(What to work on): Convert the listing below into a Markdown table with the columns "No." and "Entry", one row per line and blank lines omitted.

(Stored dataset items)

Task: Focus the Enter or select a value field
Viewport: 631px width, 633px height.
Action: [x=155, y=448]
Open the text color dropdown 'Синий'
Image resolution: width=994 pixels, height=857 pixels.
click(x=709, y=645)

(Task output):
| No. | Entry |
|---|---|
| 1 | Task: Focus the Enter or select a value field |
| 2 | Viewport: 631px width, 633px height. |
| 3 | Action: [x=155, y=448] |
| 4 | Open the text color dropdown 'Синий' |
| 5 | Image resolution: width=994 pixels, height=857 pixels. |
| 6 | click(x=709, y=645) |